Given text ▸
# Colubrids > Pituophis >  Gopher snakes - free, safe, and all-natural pest control!

## Bogertophis

Just a little footage you might enjoy as much as I did- a gopher snake in action-  https://www.youtube.com/watch?v=ffa3VJWtI1M

Wild rodents such as pack-rats do SO much damage to vehicles & other property (as shown briefly at the beginning of this video).

----------

_Homebody_ (11-25-2022),Malum Argenteum (11-25-2022)

----------


## Malum Argenteum

That's a pretty big rodent!

We have rats here, Norway rats I assume, but I've only ever seen one (in our barn).  Mice are a big problem.  I did have some car damage from one a couple years ago in an unattached garage -- made a nest in the air filter, and only wrecked the filter but if I hadn't found it the engine would have taken in a bunch of debris.  

Relatedly, it is great fun to watch hawks and owls (barred owls; they hunt during the day) catch rodents and rabbits in the yard.  Rabbits and especially squirrels are hard on human stuff, too.

Neat video.  :Smile:

----------


## Bogertophis

I used to keep both bull & gopher snakes- & admired the wild gopher snakes where I lived, also.  They're impressive snakes, for sure- very strong & feisty constrictors, & active diurnal hunters.  

 They'll consume small rabbits too:  on occasion they've been observed to kill a rabbit that was much larger than they could swallow.  Oops-  :Embarassed:   (happened at my sister's ranch, years back)  They're also not above stealing chicken eggs.  But hunting out in the open & by day, they too have to worry about being the hunted one- by hawks & owls.

----------

Malum Argenteum (11-25-2022)

----------


## Bogertophis

I should add that humans are a HUGE threat to wild gopher snakes- many claim they killed a "rattlesnake".   :Tears:   Gopher, bull & pine snakes are all very good at vibrating their tails, & in dry brush the sound is reminiscent of a rattlesnake, but they look NOTHING like them.   :Roll Eyes (Sarcastic):   Too many people just look for an excuse to kill snakes.   :Sad:

----------

Dataset rows ▸
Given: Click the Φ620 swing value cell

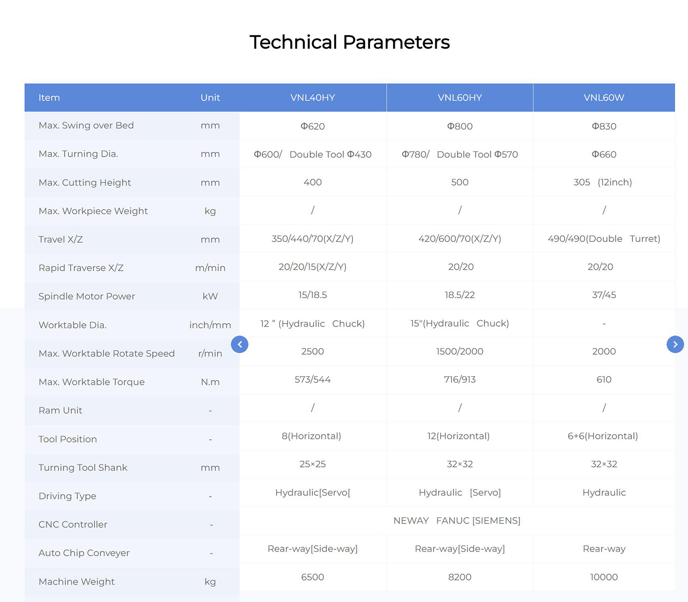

--

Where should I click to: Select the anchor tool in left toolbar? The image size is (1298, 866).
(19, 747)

The request ▸
Copy out the forum thread on gopher snakes above in full, word for word, keeping every line and mark as it stands.

Complete output ▸
# Colubrids > Pituophis >  Gopher snakes - free, safe, and all-natural pest control!

## Bogertophis

Just a little footage you might enjoy as much as I did- a gopher snake in action-  https://www.youtube.com/watch?v=ffa3VJWtI1M

Wild rodents such as pack-rats do SO much damage to vehicles & other property (as shown briefly at the beginning of this video).

----------

_Homebody_ (11-25-2022),Malum Argenteum (11-25-2022)

----------


## Malum Argenteum

That's a pretty big rodent!

We have rats here, Norway rats I assume, but I've only ever seen one (in our barn).  Mice are a big problem.  I did have some car damage from one a couple years ago in an unattached garage -- made a nest in the air filter, and only wrecked the filter but if I hadn't found it the engine would have taken in a bunch of debris.  

Relatedly, it is great fun to watch hawks and owls (barred owls; they hunt during the day) catch rodents and rabbits in the yard.  Rabbits and especially squirrels are hard on human stuff, too.

Neat video.  :Smile:

----------


## Bogertophis

I used to keep both bull & gopher snakes- & admired the wild gopher snakes where I lived, also.  They're impressive snakes, for sure- very strong & feisty constrictors, & active diurnal hunters.  

 They'll consume small rabbits too:  on occasion they've been observed to kill a rabbit that was much larger than they could swallow.  Oops-  :Embarassed:   (happened at my sister's ranch, years back)  They're also not above stealing chicken eggs.  But hunting out in the open & by day, they too have to worry about being the hunted one- by hawks & owls.

----------

Malum Argenteum (11-25-2022)

----------


## Bogertophis

I should add that humans are a HUGE threat to wild gopher snakes- many claim they killed a "rattlesnake".   :Tears:   Gopher, bull & pine snakes are all very good at vibrating their tails, & in dry brush the sound is reminiscent of a rattlesnake, but they look NOTHING like them.   :Roll Eyes (Sarcastic):   Too many people just look for an excuse to kill snakes.   :Sad:

----------